## The problem
Please repeat, from the entries that follow, the lines from the one containing "Task: Open the Indicators menu" through the one containing "The width and" exactly, adding nothing.

## Supplied records
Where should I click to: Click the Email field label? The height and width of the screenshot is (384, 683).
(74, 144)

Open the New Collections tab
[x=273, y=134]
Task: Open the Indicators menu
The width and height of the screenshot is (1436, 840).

---

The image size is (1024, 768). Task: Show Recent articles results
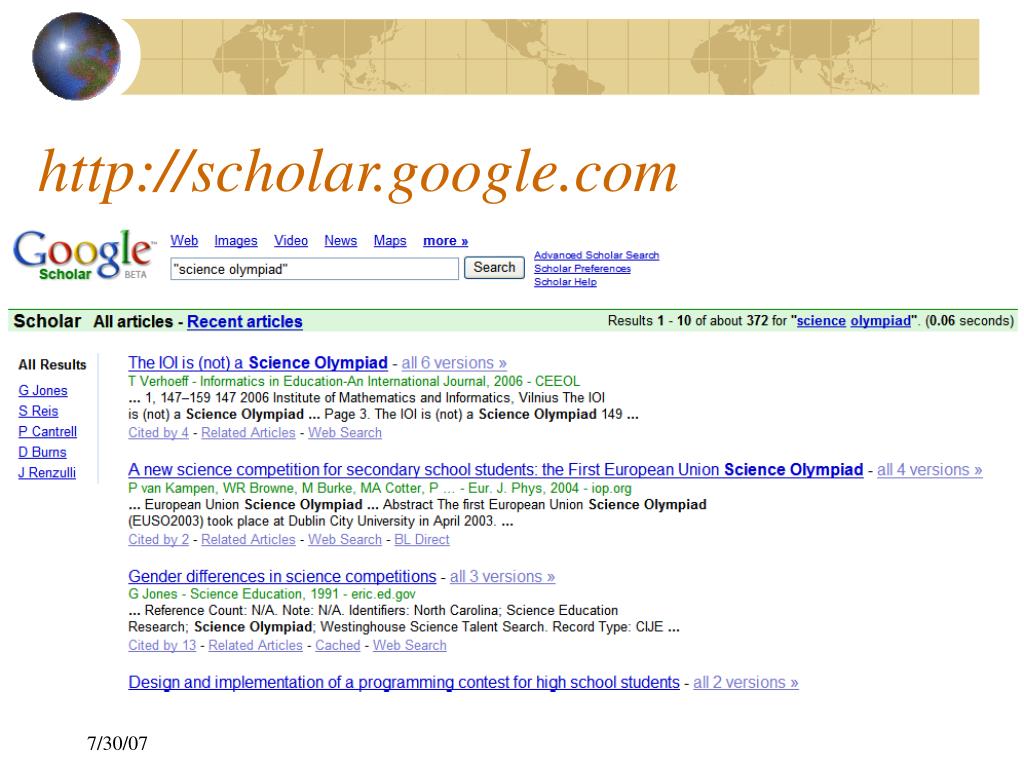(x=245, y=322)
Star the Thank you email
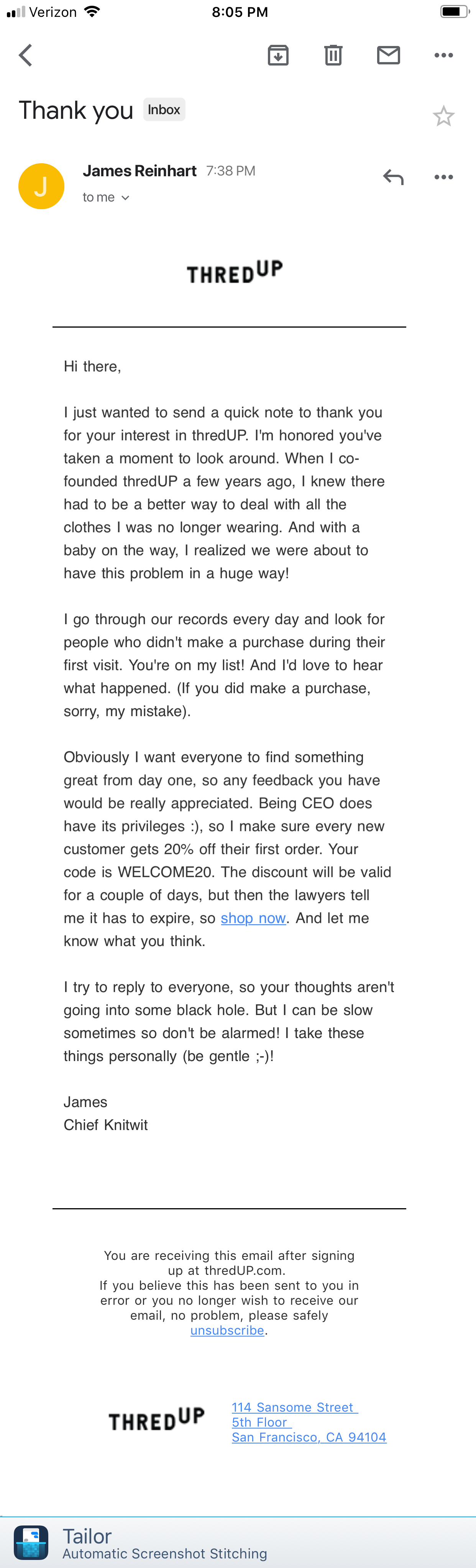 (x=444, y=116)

## Task output
Task: Open the Indicators menu
The width and height of the screenshot is (1436, 840).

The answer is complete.